1532.: A bishop of Vienna, Frederick Nausea, decided a major disaster was "near" when various strange events were reported to him. He was told that bloody crosses had been seen in the skies along with a comet, that black bread had fallen from midair, and that three suns and a flaming castle had been discerned in the heavens. The story of an eight-year-old girl of Rome whose breasts, he was told, spouted warm water, finally convinced this scholar that the world was due to end, and he so declared to the faithful.
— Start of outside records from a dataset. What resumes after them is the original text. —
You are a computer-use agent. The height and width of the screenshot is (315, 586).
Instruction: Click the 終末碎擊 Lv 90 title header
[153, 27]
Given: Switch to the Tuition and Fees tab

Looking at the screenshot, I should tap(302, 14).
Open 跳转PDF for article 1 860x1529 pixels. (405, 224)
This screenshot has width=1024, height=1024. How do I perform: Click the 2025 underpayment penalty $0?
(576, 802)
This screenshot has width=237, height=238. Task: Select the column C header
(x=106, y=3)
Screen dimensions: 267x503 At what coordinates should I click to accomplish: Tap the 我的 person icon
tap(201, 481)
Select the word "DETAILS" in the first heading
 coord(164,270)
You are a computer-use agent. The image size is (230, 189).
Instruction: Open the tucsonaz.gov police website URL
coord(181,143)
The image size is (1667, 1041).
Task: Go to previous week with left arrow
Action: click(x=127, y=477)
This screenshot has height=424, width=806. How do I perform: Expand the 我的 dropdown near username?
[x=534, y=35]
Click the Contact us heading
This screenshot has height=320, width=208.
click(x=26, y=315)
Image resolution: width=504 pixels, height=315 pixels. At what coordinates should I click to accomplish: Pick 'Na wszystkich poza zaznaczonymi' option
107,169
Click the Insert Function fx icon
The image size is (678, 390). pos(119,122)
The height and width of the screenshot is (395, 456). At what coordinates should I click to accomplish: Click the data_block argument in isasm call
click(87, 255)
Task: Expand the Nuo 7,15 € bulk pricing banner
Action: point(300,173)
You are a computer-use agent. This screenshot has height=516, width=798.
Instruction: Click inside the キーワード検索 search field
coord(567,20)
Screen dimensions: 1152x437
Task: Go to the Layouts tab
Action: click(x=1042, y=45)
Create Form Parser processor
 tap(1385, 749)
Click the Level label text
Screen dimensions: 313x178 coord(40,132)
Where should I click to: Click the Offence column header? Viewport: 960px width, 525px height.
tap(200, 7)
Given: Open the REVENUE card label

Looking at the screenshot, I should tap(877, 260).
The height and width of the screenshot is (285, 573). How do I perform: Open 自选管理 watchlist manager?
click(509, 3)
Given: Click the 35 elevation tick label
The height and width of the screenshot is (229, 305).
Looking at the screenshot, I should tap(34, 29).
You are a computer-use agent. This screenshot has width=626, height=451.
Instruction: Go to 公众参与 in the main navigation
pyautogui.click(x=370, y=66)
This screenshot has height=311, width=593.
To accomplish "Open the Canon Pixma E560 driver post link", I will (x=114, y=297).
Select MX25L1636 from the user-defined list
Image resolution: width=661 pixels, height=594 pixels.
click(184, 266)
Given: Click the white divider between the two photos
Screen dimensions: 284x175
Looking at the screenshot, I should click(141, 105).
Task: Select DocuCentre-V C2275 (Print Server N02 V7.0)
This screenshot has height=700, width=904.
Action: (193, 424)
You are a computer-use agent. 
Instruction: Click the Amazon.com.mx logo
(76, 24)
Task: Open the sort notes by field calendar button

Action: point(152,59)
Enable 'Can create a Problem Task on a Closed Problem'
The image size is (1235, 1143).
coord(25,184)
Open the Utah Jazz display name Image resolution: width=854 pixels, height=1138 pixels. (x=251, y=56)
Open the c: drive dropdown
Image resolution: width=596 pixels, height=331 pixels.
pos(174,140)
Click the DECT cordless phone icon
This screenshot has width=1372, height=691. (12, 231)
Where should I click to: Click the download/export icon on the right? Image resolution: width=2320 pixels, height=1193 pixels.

October 3, 1533, at Eight A.M.: Mathematician and Bible student Michael Stifel (known as Stifelius) had calculated an exact date and time for Doomsday from scholarly perusal of the Book of Revelation. When they did not vaporize, the curiously ungrateful citizens of the German town of Lochau, where Stifel had announced the dreaded day, rewarded him with a thorough flogging. He also lost his ecclesiastical living as a result of his prophetic failure.

1533: Anabaptist Melchior Hoffmann announced in Strasbourg, France, a city which had been chosen by him as the New Jerusalem, that the world would be consumed by flames in 1533. He believed that in New Jerusalem exactly 144,000 persons would live on while two characters named Enoch and Elias would blast flames from their mouths over the rest of the world. The rich and pious who hoped to be included in that number saved destroyed their rent records, forgave their debtors, and gave away their money and goods to the poor. How those commodities were to be used among the flames was not explained, nor did anyone point out that such sacrifices so near The End were hardly meritorious. The time of cataclysm by fire came and went, and a new apostle named Matthysz arose to encourage those who now expressed slight doubts, telling them it had been slightly postponed. Thus, in February 1534, more than one hundred persons were baptized in Amsterdam in anticipation of the still-expected event. As it turned out, the years 1533 and 1534 were noted for their lack of conflagrations, a fact that might be explained by the public's suddenly increased awareness of danger from fire.

1537 (And also in 1544, 1801, and 1814): In Dijon, France, a list of prophecies by astrologer Pierre Turrel was published posthumously. His predictions of The End were spread over a period of 277 years, but all were fortunately wrong. He had used four different methods of computation to arrive at the four dates, while assuring his readers that he had strictly orthodox religious beliefs- a very wise move in his day.

1544: See 1537.

1572: In Britain, a total solar eclipse and a few impressive novas seemed to signal something important. Considerable panic ensued, to no avail.

1584: Astrologer Cyprian Leowitz, who had the distinction in 1559 of being included in the official Index of prohibited writers by Pope Paul IV, predicted the end of the world for 1584. Taking no chances, however, he then issued a set of astronomical tables covering celestial events all the way to the year 1614, in the unlikely event that the world would survive. It did.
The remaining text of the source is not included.